You can see from Pont’s map that the original village of Findhorn lay on the bar itself. In the seventeenth century it was an important sea port for trade and fishing. A lot of trade passed through Findhorn on its way to Forres and Elgin. One ship leaving Findhorn in the 1680s was recorded as carrying beef, tongues, hides, barley, and malt. In 1648 a ship discharged a cargo that comprised salt, iron, tobacco, lint, vinegar, alum, pepper, raisins, sugar, seed, and ginger
By the end of the seventeenth century, however, it had dawned on its inhabitants that physical changes in the estuary and the shape of the sand bar would soon threaten the village.

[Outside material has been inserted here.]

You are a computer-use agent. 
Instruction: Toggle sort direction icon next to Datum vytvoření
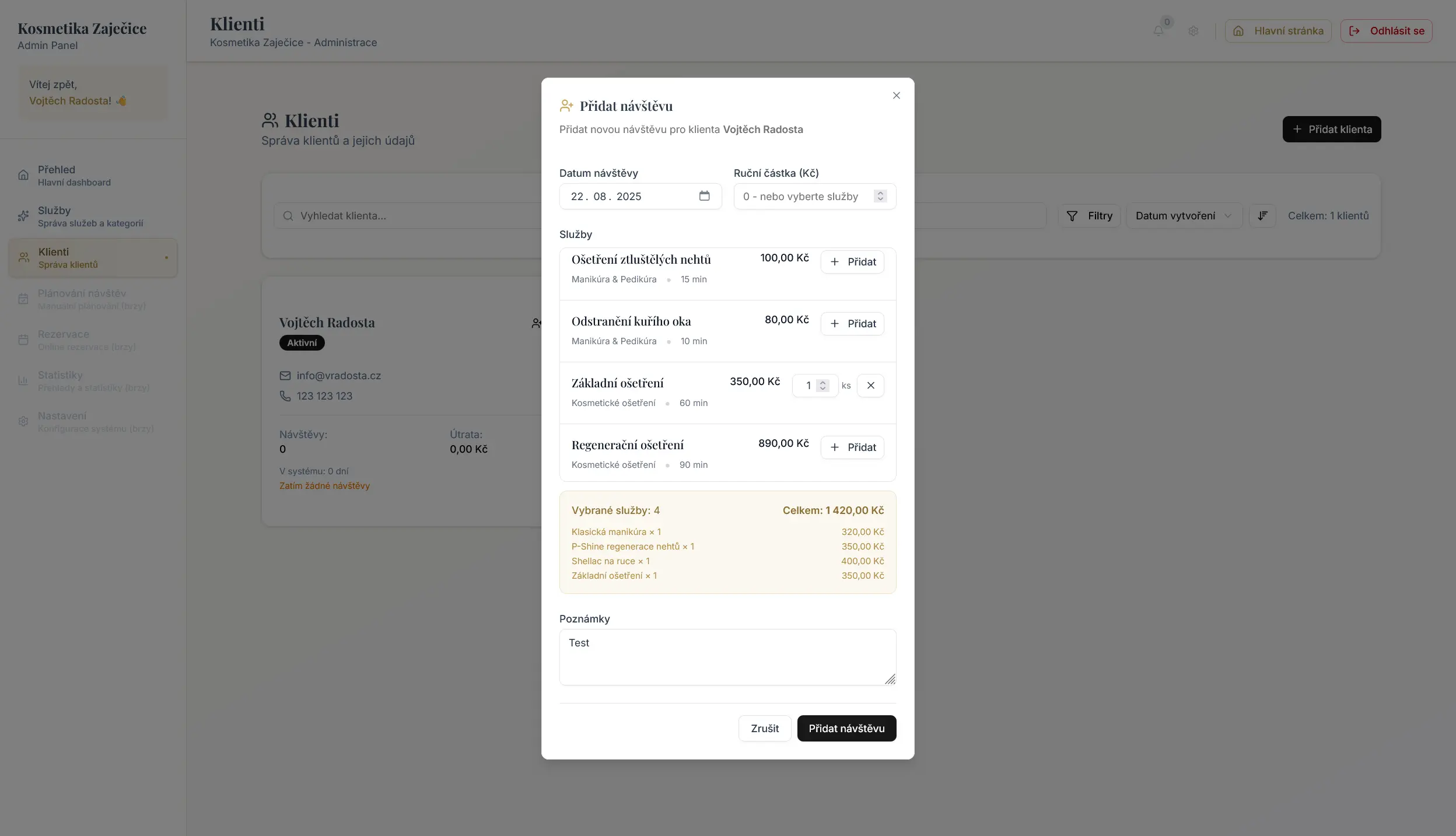tap(1262, 216)
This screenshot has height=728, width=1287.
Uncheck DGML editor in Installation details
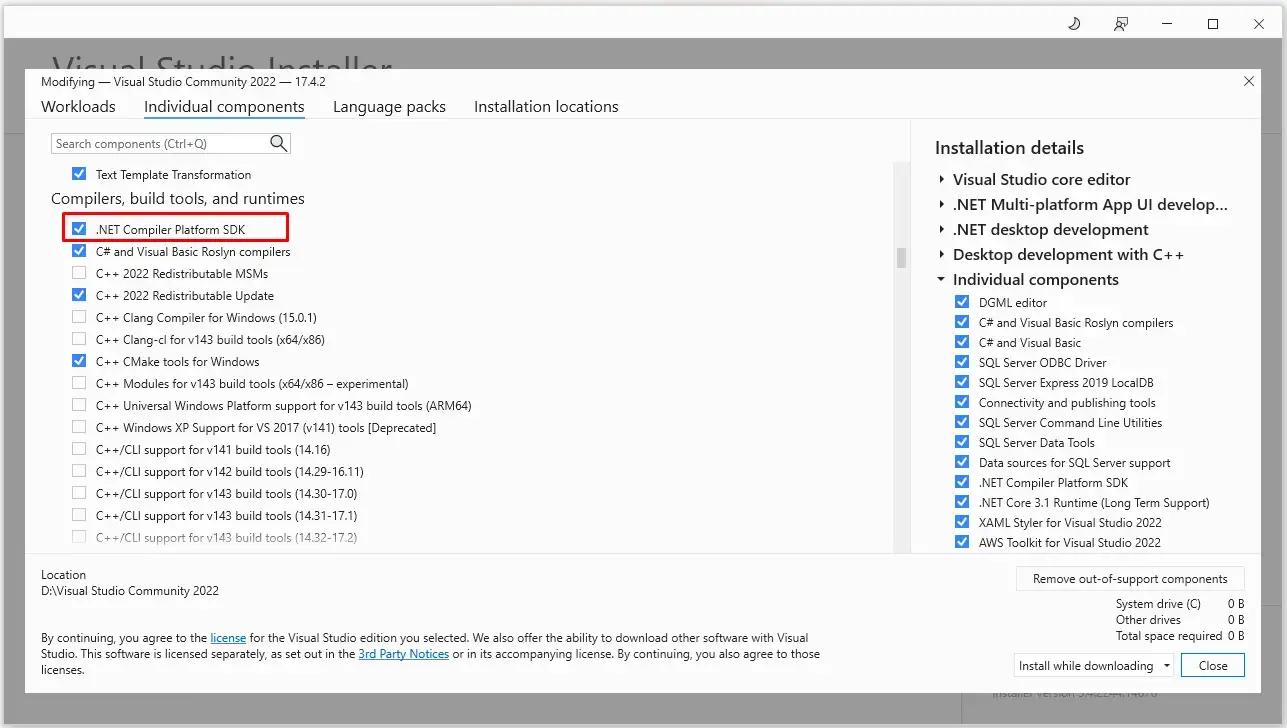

The river channel had become shallower as sand accumulated within it, while at the point where the village lay the sand bar was suffering erosion by the river on its southern side.
The people of Findhorn came to an agreement with Sir James Calder, laird of the village of Muirton, that they would move to that village, about a mile to the south east. The extended village would be given the name of Findhorn. It is likely that a lot of stone and other building materials were moved from the old village and used in the construction of the new village. As predicted, the sea did in fact break through the sand bar in 1701 or 1702, and thereafter the river ran straight out into the sea.

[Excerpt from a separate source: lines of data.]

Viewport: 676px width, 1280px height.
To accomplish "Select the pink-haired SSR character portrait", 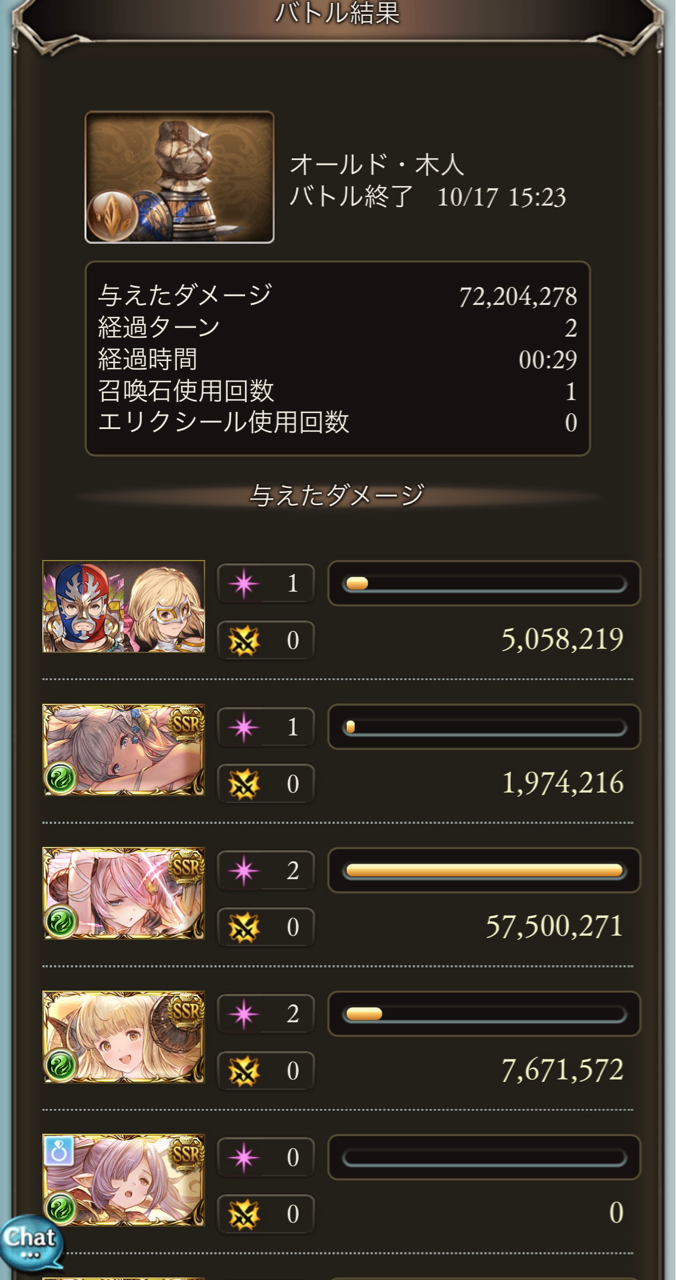I will pos(123,894).
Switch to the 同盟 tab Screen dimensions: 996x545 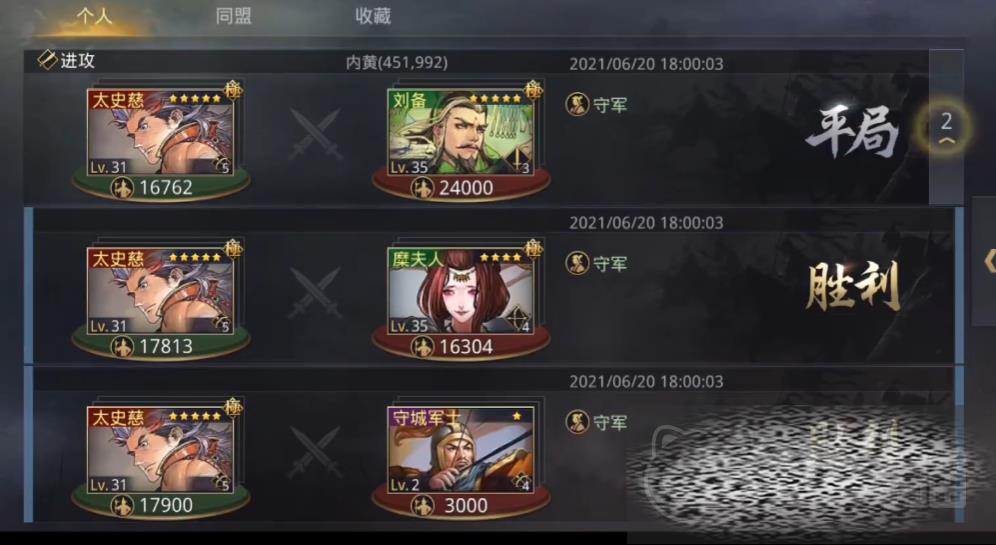(x=233, y=16)
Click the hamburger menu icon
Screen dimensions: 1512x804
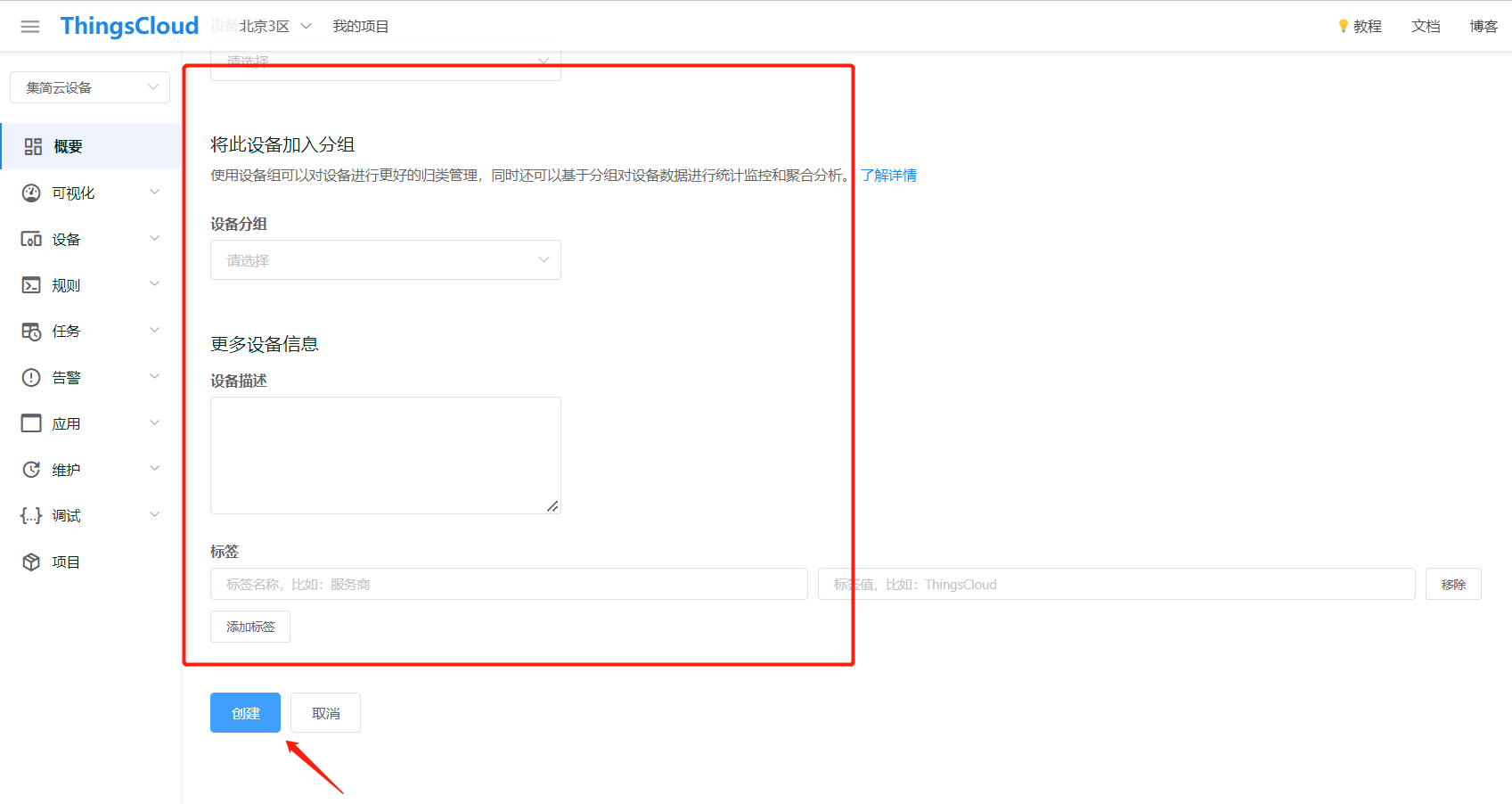click(x=30, y=27)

A visit to the Findhorn Heritage Centre is strongly recommended. It opens officially from May to September, but when I went there in April 2008 Tim Negus, Chair of the Findhorn Heritage Trust, was kind enough to let me in and show me round. Tim has started to collect pieces of masonry from the site of the first village of Findhorn. Those on display in the Centre include part of a windowsill that may have come from a warehouse, and a skewputt, a large stone on a gable, the lowest of the capping stones that rose at an angle next to the roof.
Part of a windowsill found at the site of the old village of Findhorn.
The Crown and Anchor, built in the new village of Findhorn in 1739.